October 23, 2006

Heaven

Today I found myself late to work because I discovered the simple joy of hot laundry.

When I got out of bed, it was freezing in my house. This is because I love to sleep in the cold, and because I love fresh air circulating through the rooms of my house.

[Note: One of the most disgusting things, in my humble opinion, is when people sleep with their windows and doors shut in their bedrooms. In the morning, their rooms always have that weird "sleeping people" smell - it's kinda warm, and stale, and filthy, like old socks and dirty hair and a mixture of sex and bad breath, all combined and made airborne. Totally wrong.]

This morning, though, the chill was more than refreshing -- it was possibly dangerous. As I lay there in bed (a pillowtop, with a heating mattress cover beneath my sheets and a feather comforter over me -- glorious) with my nose peeking out, I actually saw my breath -- my breath! -- puffing out over the top of my covers and lighting up the dark room like a warning. The warning was that if I set foot out there I might not make it.

But I had to get up a bit early, having left clothes damp in the dryer the night before. I knew if I didn't get up to turn them on, I'd have nothing to wear to work -- a fate worse than frostbitten extremities.

Propelled by this thought, I gathered my courage. After taking one more deep breath of the warm air beneath my comforter, I threw off the covers, sprinting for the door. Pausing to slide into my cheetah-print slippers, and sidestepping the cat, I flung the door open, raced down the stairs, turned the dryer dial and slapped the "high" and "on" buttons before spinning around and hurtling myself back up the stairs, through the door and back into bed (slippers still on). The whole trip likely took me less than 2 minutes, but my nose was still an icicle by the time I finally jerked the covers back over my head.

25 minutes later, my alarm went off. This was the second call -- the one where I legitimately had to get up in order to get the laundry, dress, make coffee and get to work on time. Again, I steeled myself. At least this time I already had my slippers on.
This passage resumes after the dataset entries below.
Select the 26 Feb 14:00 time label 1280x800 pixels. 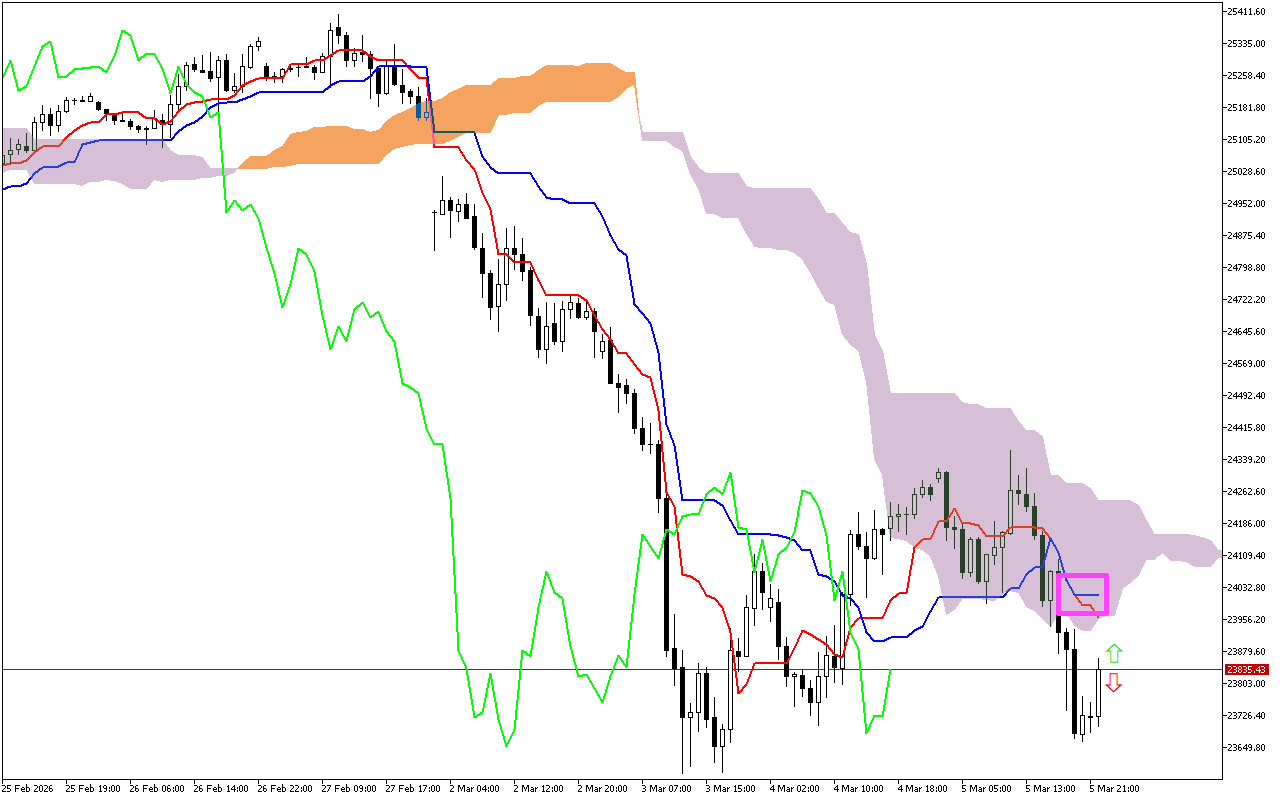219,788
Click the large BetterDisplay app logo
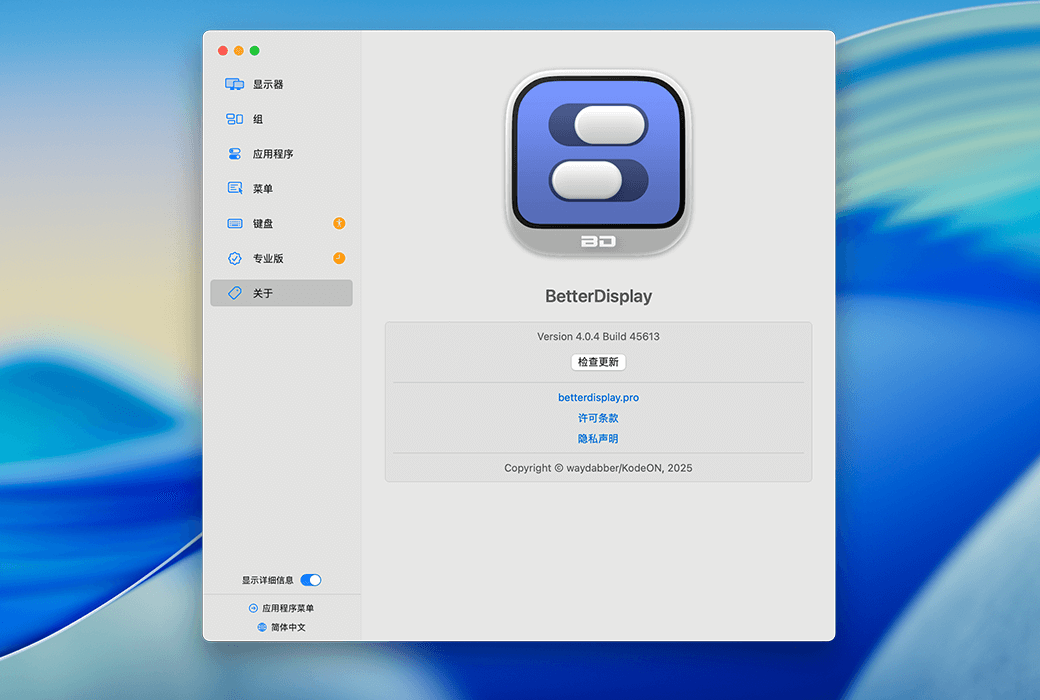 pyautogui.click(x=598, y=163)
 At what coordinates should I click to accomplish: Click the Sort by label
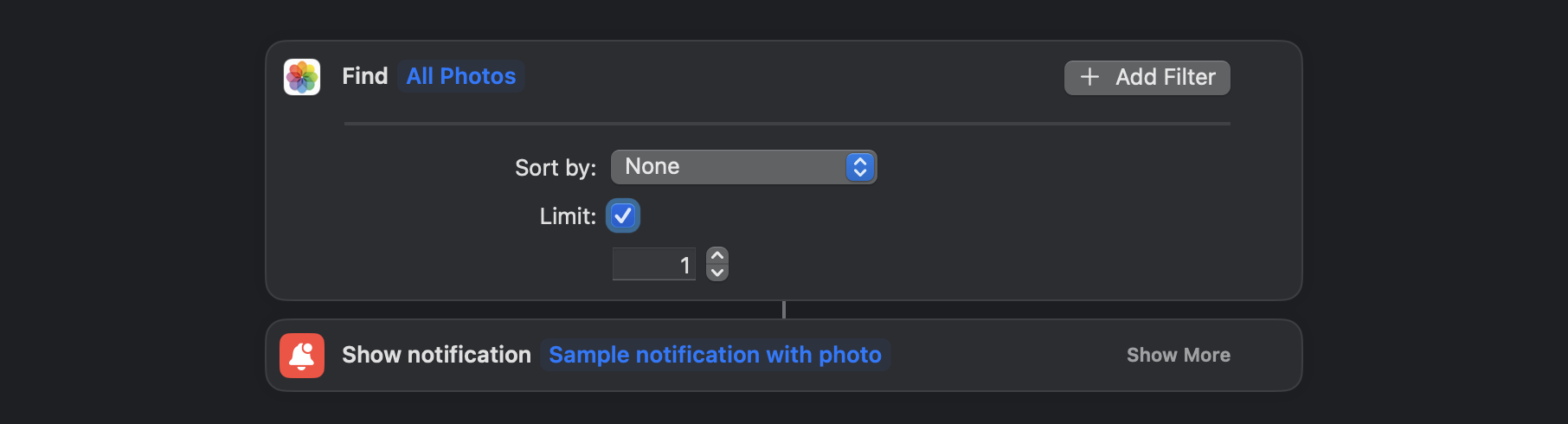(556, 167)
Off, again, went the covers and out the door I scurried, down the stairs and to the dryer. I whipped the dryer door open, plunging my hands into my clean, dry clothes, gathering them to my body and taking them back into my living room.

Only once I was back in my apartment did I realize my arms and chest were suddenly nice and warm. The almost burning-hot clothes were heating me up, and it was heavenly. No sooner did I discover this than I found myself lying on my floor in my pajamas and slippers, covered in my pile of scalding hot laundry.

Heaven.

There I lay, a ridiculous-looking, breathing pile of laundry on the carpet, moanind and reveling in the sensation of the metal buttons of my just-dried jeans burning my exposed knees and forearms, the glorious waves of heat from the dark, heavy towels pressing down... I was euphoric, delirious with pleasure and brilliantly saved from a certain death in the frigid duplex I call my home.

A half hour or so later, I woke up on my floor to a rapidly lightening sky and the nudging of my purring, drooling cat, who was deliberately and happily adjusting herself in her little hot nest on top of me and the pile of cooling clothes.

If I could have re-heated them I might have done that all day.

As it was, I heaved the cat and clothes heap off me and went about my morning routine after hanging up the clothes, my temporary escape, under the resentful gaze of the displaced (and newly chilly) feline.

If you haven't done this, you must. Pick a cold, rainy day, put in a huge load of towels, and heat 'em up. Best 30 minutes you ever spent on the floor.